◆ Saved data entries:
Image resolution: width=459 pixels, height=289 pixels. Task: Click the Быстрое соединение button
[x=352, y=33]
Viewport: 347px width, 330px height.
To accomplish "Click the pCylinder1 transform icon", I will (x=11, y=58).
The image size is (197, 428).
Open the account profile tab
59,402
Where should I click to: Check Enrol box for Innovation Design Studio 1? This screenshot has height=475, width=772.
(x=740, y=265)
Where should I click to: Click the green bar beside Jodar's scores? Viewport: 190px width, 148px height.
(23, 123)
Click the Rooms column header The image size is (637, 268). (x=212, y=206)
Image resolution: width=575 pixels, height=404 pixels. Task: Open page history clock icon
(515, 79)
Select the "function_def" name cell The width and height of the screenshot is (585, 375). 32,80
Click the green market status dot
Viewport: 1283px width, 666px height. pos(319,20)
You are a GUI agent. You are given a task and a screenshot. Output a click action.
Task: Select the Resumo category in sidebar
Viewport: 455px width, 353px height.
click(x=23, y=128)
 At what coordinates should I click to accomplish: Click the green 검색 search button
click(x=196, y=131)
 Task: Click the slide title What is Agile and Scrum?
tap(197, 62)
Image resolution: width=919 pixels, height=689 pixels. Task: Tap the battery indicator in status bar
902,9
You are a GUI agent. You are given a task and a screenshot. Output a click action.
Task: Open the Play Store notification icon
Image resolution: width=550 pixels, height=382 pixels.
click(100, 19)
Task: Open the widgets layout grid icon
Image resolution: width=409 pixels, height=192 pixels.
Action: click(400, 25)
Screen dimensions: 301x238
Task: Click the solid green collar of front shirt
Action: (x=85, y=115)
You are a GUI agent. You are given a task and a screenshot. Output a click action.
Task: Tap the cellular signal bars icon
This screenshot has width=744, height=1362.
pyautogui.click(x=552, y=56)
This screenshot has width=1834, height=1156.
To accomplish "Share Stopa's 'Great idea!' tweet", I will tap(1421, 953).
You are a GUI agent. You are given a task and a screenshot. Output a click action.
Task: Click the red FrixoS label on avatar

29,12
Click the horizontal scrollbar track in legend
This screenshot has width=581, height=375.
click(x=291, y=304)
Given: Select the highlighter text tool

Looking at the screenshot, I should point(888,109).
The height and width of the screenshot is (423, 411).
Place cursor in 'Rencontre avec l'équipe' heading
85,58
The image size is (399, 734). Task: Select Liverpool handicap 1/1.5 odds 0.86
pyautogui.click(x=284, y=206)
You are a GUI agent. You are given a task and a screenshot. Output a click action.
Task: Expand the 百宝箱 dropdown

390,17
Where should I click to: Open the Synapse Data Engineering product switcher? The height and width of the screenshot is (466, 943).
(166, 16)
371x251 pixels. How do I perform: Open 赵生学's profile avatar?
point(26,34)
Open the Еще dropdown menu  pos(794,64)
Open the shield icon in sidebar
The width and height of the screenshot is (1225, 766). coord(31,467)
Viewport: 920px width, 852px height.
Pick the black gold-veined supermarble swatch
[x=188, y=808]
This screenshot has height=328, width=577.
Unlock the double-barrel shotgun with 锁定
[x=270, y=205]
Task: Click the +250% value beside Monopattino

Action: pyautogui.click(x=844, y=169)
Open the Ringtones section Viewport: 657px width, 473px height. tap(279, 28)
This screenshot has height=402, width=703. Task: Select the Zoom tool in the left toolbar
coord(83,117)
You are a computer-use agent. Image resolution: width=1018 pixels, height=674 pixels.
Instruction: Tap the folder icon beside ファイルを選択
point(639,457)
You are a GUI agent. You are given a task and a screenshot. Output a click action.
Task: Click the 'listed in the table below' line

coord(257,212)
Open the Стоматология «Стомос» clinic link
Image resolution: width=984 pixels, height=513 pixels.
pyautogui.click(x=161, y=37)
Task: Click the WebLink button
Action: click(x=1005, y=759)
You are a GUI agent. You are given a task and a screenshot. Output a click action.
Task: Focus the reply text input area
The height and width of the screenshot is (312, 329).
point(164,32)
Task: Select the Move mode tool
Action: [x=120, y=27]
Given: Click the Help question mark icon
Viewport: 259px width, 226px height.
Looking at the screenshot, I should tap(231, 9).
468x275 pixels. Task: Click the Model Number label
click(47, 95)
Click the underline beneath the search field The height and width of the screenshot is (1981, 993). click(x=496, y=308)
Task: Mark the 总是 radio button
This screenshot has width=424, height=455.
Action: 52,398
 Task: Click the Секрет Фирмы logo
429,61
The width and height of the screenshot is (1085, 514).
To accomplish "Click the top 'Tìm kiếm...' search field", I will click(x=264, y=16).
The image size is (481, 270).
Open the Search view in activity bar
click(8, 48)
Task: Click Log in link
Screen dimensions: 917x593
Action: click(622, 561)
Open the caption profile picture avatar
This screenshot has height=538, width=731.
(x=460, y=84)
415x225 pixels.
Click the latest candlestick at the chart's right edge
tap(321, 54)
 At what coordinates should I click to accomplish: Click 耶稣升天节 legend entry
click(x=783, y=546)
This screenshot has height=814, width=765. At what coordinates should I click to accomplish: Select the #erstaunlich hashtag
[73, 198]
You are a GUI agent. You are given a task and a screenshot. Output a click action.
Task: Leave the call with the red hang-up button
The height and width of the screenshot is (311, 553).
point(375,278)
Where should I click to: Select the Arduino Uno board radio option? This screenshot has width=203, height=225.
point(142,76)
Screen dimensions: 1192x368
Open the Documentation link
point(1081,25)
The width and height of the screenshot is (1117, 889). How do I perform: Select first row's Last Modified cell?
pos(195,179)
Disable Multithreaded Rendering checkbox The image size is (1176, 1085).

◆ What the task requires:
Write out every line from the records above, word for word.

◆ Your response:
Image resolution: width=459 pixels, height=289 pixels. Task: Click the Быстрое соединение button
[x=352, y=33]
Viewport: 347px width, 330px height.
To accomplish "Click the pCylinder1 transform icon", I will (x=11, y=58).
The image size is (197, 428).
Open the account profile tab
59,402
Where should I click to: Check Enrol box for Innovation Design Studio 1? This screenshot has height=475, width=772.
(x=740, y=265)
Where should I click to: Click the green bar beside Jodar's scores? Viewport: 190px width, 148px height.
(23, 123)
Click the Rooms column header The image size is (637, 268). (x=212, y=206)
Image resolution: width=575 pixels, height=404 pixels. Task: Open page history clock icon
(515, 79)
Select the "function_def" name cell The width and height of the screenshot is (585, 375). 32,80
Click the green market status dot
Viewport: 1283px width, 666px height. pos(319,20)
You are a GUI agent. You are given a task and a screenshot. Output a click action.
Task: Select the Resumo category in sidebar
Viewport: 455px width, 353px height.
click(x=23, y=128)
 At what coordinates should I click to accomplish: Click the green 검색 search button
click(x=196, y=131)
 Task: Click the slide title What is Agile and Scrum?
tap(197, 62)
Image resolution: width=919 pixels, height=689 pixels. Task: Tap the battery indicator in status bar
902,9
You are a GUI agent. You are given a task and a screenshot. Output a click action.
Task: Open the Play Store notification icon
Image resolution: width=550 pixels, height=382 pixels.
click(100, 19)
Task: Open the widgets layout grid icon
Image resolution: width=409 pixels, height=192 pixels.
Action: click(400, 25)
Screen dimensions: 301x238
Task: Click the solid green collar of front shirt
Action: (x=85, y=115)
You are a GUI agent. You are given a task and a screenshot. Output a click action.
Task: Tap the cellular signal bars icon
This screenshot has width=744, height=1362.
pyautogui.click(x=552, y=56)
This screenshot has width=1834, height=1156.
To accomplish "Share Stopa's 'Great idea!' tweet", I will tap(1421, 953).
You are a GUI agent. You are given a task and a screenshot. Output a click action.
Task: Click the red FrixoS label on avatar

29,12
Click the horizontal scrollbar track in legend
This screenshot has width=581, height=375.
click(x=291, y=304)
Given: Select the highlighter text tool

Looking at the screenshot, I should point(888,109).
The height and width of the screenshot is (423, 411).
Place cursor in 'Rencontre avec l'équipe' heading
85,58
The image size is (399, 734). Task: Select Liverpool handicap 1/1.5 odds 0.86
pyautogui.click(x=284, y=206)
You are a GUI agent. You are given a task and a screenshot. Output a click action.
Task: Expand the 百宝箱 dropdown

390,17
Where should I click to: Open the Synapse Data Engineering product switcher? The height and width of the screenshot is (466, 943).
(166, 16)
371x251 pixels. How do I perform: Open 赵生学's profile avatar?
point(26,34)
Open the Еще dropdown menu  pos(794,64)
Open the shield icon in sidebar
The width and height of the screenshot is (1225, 766). coord(31,467)
Viewport: 920px width, 852px height.
Pick the black gold-veined supermarble swatch
[x=188, y=808]
This screenshot has height=328, width=577.
Unlock the double-barrel shotgun with 锁定
[x=270, y=205]
Task: Click the +250% value beside Monopattino

Action: pyautogui.click(x=844, y=169)
Open the Ringtones section Viewport: 657px width, 473px height. tap(279, 28)
This screenshot has height=402, width=703. Task: Select the Zoom tool in the left toolbar
coord(83,117)
You are a computer-use agent. Image resolution: width=1018 pixels, height=674 pixels.
Instruction: Tap the folder icon beside ファイルを選択
point(639,457)
You are a GUI agent. You are given a task and a screenshot. Output a click action.
Task: Click the 'listed in the table below' line

coord(257,212)
Open the Стоматология «Стомос» clinic link
Image resolution: width=984 pixels, height=513 pixels.
pyautogui.click(x=161, y=37)
Task: Click the WebLink button
Action: click(x=1005, y=759)
You are a GUI agent. You are given a task and a screenshot. Output a click action.
Task: Focus the reply text input area
The height and width of the screenshot is (312, 329).
point(164,32)
Task: Select the Move mode tool
Action: [x=120, y=27]
Given: Click the Help question mark icon
Viewport: 259px width, 226px height.
Looking at the screenshot, I should tap(231, 9).
468x275 pixels. Task: Click the Model Number label
click(47, 95)
Click the underline beneath the search field The height and width of the screenshot is (1981, 993). click(x=496, y=308)
Task: Mark the 总是 radio button
This screenshot has width=424, height=455.
Action: 52,398
 Task: Click the Секрет Фирмы logo
429,61
The width and height of the screenshot is (1085, 514).
To accomplish "Click the top 'Tìm kiếm...' search field", I will click(x=264, y=16).
The image size is (481, 270).
Open the Search view in activity bar
click(8, 48)
Task: Click Log in link
Screen dimensions: 917x593
Action: click(622, 561)
Open the caption profile picture avatar
This screenshot has height=538, width=731.
(x=460, y=84)
415x225 pixels.
Click the latest candlestick at the chart's right edge
tap(321, 54)
 At what coordinates should I click to accomplish: Click 耶稣升天节 legend entry
click(x=783, y=546)
This screenshot has height=814, width=765. At what coordinates should I click to accomplish: Select the #erstaunlich hashtag
[73, 198]
You are a GUI agent. You are given a task and a screenshot. Output a click action.
Task: Leave the call with the red hang-up button
The height and width of the screenshot is (311, 553).
point(375,278)
Where should I click to: Select the Arduino Uno board radio option? This screenshot has width=203, height=225.
point(142,76)
Screen dimensions: 1192x368
Open the Documentation link
point(1081,25)
The width and height of the screenshot is (1117, 889). How do I perform: Select first row's Last Modified cell?
pos(195,179)
Disable Multithreaded Rendering checkbox The image size is (1176, 1085).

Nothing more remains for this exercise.